Collected data
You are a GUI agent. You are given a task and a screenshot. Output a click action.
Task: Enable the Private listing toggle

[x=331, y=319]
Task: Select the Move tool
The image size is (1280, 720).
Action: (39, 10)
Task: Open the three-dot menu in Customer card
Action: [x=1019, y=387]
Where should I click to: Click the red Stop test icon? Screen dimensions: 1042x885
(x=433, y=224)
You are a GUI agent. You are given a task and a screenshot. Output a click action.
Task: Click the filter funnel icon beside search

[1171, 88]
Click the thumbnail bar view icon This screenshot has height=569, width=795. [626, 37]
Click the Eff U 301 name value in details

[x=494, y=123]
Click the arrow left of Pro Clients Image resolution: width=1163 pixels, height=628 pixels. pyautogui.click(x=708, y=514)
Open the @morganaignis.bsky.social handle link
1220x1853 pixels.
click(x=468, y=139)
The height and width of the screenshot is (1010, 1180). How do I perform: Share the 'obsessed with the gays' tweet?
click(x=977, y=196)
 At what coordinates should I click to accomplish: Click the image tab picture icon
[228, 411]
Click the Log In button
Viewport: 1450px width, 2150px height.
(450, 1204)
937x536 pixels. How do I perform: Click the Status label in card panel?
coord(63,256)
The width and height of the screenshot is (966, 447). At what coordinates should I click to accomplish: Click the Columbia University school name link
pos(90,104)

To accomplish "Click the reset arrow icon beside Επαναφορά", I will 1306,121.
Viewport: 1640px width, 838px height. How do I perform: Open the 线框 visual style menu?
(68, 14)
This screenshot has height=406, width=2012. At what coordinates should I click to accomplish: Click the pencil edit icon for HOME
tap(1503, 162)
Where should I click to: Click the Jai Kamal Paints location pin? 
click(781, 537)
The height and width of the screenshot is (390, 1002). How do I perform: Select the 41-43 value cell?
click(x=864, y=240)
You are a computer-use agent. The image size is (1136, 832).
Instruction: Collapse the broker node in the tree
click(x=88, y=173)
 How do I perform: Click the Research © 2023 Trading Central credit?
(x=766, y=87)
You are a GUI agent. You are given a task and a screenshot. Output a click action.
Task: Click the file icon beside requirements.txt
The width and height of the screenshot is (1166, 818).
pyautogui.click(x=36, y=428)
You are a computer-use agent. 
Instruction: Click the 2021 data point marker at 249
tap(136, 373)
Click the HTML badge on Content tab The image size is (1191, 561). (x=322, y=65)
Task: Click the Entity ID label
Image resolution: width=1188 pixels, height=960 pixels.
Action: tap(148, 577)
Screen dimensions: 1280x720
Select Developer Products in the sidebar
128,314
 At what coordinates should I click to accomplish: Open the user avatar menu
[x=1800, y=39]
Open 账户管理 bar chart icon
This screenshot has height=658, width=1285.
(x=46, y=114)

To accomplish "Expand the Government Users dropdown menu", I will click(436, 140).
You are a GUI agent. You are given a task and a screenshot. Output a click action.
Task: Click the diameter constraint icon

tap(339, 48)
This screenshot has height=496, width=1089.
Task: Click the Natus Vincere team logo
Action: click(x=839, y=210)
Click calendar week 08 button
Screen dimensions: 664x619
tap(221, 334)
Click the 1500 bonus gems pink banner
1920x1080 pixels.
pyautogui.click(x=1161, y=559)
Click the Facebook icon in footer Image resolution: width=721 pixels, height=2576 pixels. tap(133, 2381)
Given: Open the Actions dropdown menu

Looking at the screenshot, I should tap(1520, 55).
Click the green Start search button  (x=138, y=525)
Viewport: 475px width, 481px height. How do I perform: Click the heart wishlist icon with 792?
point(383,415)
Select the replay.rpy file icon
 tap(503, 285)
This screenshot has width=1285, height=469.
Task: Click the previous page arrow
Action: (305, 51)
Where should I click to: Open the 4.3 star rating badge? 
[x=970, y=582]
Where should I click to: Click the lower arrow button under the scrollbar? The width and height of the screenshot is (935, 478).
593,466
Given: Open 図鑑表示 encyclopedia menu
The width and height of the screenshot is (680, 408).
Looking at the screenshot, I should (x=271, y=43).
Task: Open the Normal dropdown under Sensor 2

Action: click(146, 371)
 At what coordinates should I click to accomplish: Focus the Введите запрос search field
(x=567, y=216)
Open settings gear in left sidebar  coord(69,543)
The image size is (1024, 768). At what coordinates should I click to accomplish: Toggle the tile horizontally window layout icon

AIM OF THE TASK: All of the records above need to be printed again exactly as they appear.

ANSWER TO THIS PROBLEM:
You are a GUI agent. You are given a task and a screenshot. Output a click action.
Task: Enable the Private listing toggle

[x=331, y=319]
Task: Select the Move tool
The image size is (1280, 720).
Action: (39, 10)
Task: Open the three-dot menu in Customer card
Action: [x=1019, y=387]
Where should I click to: Click the red Stop test icon? Screen dimensions: 1042x885
(x=433, y=224)
You are a GUI agent. You are given a task and a screenshot. Output a click action.
Task: Click the filter funnel icon beside search

[1171, 88]
Click the thumbnail bar view icon This screenshot has height=569, width=795. [626, 37]
Click the Eff U 301 name value in details

[x=494, y=123]
Click the arrow left of Pro Clients Image resolution: width=1163 pixels, height=628 pixels. pyautogui.click(x=708, y=514)
Open the @morganaignis.bsky.social handle link
1220x1853 pixels.
click(x=468, y=139)
The height and width of the screenshot is (1010, 1180). How do I perform: Share the 'obsessed with the gays' tweet?
click(x=977, y=196)
 At what coordinates should I click to accomplish: Click the image tab picture icon
[228, 411]
Click the Log In button
Viewport: 1450px width, 2150px height.
(450, 1204)
937x536 pixels. How do I perform: Click the Status label in card panel?
coord(63,256)
The width and height of the screenshot is (966, 447). At what coordinates should I click to accomplish: Click the Columbia University school name link
pos(90,104)

To accomplish "Click the reset arrow icon beside Επαναφορά", I will 1306,121.
Viewport: 1640px width, 838px height. How do I perform: Open the 线框 visual style menu?
(68, 14)
This screenshot has height=406, width=2012. At what coordinates should I click to accomplish: Click the pencil edit icon for HOME
tap(1503, 162)
Where should I click to: Click the Jai Kamal Paints location pin? 
click(781, 537)
The height and width of the screenshot is (390, 1002). How do I perform: Select the 41-43 value cell?
click(x=864, y=240)
You are a computer-use agent. The image size is (1136, 832).
Instruction: Collapse the broker node in the tree
click(x=88, y=173)
 How do I perform: Click the Research © 2023 Trading Central credit?
(x=766, y=87)
You are a GUI agent. You are given a task and a screenshot. Output a click action.
Task: Click the file icon beside requirements.txt
The width and height of the screenshot is (1166, 818).
pyautogui.click(x=36, y=428)
You are a computer-use agent. 
Instruction: Click the 2021 data point marker at 249
tap(136, 373)
Click the HTML badge on Content tab The image size is (1191, 561). (x=322, y=65)
Task: Click the Entity ID label
Image resolution: width=1188 pixels, height=960 pixels.
Action: tap(148, 577)
Screen dimensions: 1280x720
Select Developer Products in the sidebar
128,314
 At what coordinates should I click to accomplish: Open the user avatar menu
[x=1800, y=39]
Open 账户管理 bar chart icon
This screenshot has height=658, width=1285.
(x=46, y=114)

To accomplish "Expand the Government Users dropdown menu", I will click(436, 140).
You are a GUI agent. You are given a task and a screenshot. Output a click action.
Task: Click the diameter constraint icon

tap(339, 48)
This screenshot has height=496, width=1089.
Task: Click the Natus Vincere team logo
Action: click(x=839, y=210)
Click calendar week 08 button
Screen dimensions: 664x619
tap(221, 334)
Click the 1500 bonus gems pink banner
1920x1080 pixels.
pyautogui.click(x=1161, y=559)
Click the Facebook icon in footer Image resolution: width=721 pixels, height=2576 pixels. tap(133, 2381)
Given: Open the Actions dropdown menu

Looking at the screenshot, I should tap(1520, 55).
Click the green Start search button  (x=138, y=525)
Viewport: 475px width, 481px height. How do I perform: Click the heart wishlist icon with 792?
point(383,415)
Select the replay.rpy file icon
 tap(503, 285)
This screenshot has width=1285, height=469.
Task: Click the previous page arrow
Action: (305, 51)
Where should I click to: Open the 4.3 star rating badge? 
[x=970, y=582]
Where should I click to: Click the lower arrow button under the scrollbar? The width and height of the screenshot is (935, 478).
593,466
Given: Open 図鑑表示 encyclopedia menu
The width and height of the screenshot is (680, 408).
Looking at the screenshot, I should (x=271, y=43).
Task: Open the Normal dropdown under Sensor 2

Action: click(146, 371)
 At what coordinates should I click to accomplish: Focus the Введите запрос search field
(x=567, y=216)
Open settings gear in left sidebar  coord(69,543)
The image size is (1024, 768). At what coordinates should I click to accomplish: Toggle the tile horizontally window layout icon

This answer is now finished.